Selbsterkenntnis

Erkenne die Weiten deines Horizontes!

Die Kunst der Beobachtung kann eine sehr große Hilfe sein. Beobachtung bedeutet, wie es das Wort ja schon sagt, etwas (Gegenstand, Pflanze, Tier, Mensch, Sterne, Himmel) mit Achtung anschauen, ohne das Beobachtete zu benennen, ohne eine gedankliche oder laut geäußerte Bewertung hinzuzufügen.

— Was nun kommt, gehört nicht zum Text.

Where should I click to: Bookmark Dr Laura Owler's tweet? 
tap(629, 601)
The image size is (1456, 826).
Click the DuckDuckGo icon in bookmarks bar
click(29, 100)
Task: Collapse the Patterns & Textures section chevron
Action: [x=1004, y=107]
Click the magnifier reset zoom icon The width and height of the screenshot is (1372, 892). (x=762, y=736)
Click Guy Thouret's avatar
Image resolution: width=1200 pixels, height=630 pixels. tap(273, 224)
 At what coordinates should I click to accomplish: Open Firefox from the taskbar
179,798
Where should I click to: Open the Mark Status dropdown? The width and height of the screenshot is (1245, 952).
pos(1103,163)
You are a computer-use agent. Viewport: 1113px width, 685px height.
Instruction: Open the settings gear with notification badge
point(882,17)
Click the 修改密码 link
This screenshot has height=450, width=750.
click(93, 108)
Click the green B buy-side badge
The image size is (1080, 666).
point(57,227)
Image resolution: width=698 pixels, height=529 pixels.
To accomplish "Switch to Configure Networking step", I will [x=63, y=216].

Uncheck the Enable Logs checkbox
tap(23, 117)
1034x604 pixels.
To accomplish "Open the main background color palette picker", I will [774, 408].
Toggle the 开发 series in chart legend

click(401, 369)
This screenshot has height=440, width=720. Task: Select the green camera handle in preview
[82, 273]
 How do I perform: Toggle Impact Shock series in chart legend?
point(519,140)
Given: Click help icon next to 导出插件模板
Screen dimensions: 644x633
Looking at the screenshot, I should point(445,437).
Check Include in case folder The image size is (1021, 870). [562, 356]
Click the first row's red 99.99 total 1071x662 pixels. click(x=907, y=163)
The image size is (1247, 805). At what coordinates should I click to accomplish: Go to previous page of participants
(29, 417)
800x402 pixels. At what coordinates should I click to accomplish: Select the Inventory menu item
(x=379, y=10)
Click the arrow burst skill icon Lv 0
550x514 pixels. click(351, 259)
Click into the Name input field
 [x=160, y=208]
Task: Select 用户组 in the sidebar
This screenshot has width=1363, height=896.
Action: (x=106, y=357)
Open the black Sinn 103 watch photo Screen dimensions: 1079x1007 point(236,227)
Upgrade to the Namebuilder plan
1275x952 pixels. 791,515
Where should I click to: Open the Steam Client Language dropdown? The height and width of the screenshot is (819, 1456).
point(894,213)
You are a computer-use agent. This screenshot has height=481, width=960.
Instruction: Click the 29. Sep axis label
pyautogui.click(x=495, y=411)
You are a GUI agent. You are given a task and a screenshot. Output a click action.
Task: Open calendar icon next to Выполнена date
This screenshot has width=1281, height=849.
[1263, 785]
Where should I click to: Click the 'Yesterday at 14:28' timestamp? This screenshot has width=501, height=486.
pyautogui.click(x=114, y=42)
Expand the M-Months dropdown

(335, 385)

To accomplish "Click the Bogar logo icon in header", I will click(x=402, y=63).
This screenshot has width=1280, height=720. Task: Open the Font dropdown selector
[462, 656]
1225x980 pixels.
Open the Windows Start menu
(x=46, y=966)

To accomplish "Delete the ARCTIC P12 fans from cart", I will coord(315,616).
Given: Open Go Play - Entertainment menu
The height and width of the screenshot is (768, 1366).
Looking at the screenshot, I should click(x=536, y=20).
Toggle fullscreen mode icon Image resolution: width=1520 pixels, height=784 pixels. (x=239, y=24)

Zum Beobachten gehört auch, dass ich bemerke, dem Beobachteten etwas hinzugefügt zu haben und meine Reaktion auf die Hinzufügung. Dann werde ich bemerken, dass ich nur dann unglücklich bin, wenn ich meinem Anstoß von außen (wozu auch Denken gehört) eine

  • eine Illusion
  • einen Anspruch
  • eine Erwartung
  • eine Sehnsucht
  • eine Vorstellung

hinzugefügt habe.

Durch die Kunst der Beobachtung lerne ich mein Denken - was das Denken von allen Menschen auf der ganzen Welt ist - kennen. Wie funktioniert es? Wann ist Denken nötig? Wann ist es unnötig und stiftet nur Verwirrung? Wir alle sind nicht zum sachgemäßen Gebrauch des Denkens angeleitet worden. Uns wurde nur gesagt: Denk nach (dann bin ich hintendran - es ist schon alles vorbei), stell dir mal vor (dann bin ich in der Zukunft und bekomme Angst). In Begleitung der vielen Denkakte am Tag sind die unzähligen angenehmen und unangenehmen Emotionen.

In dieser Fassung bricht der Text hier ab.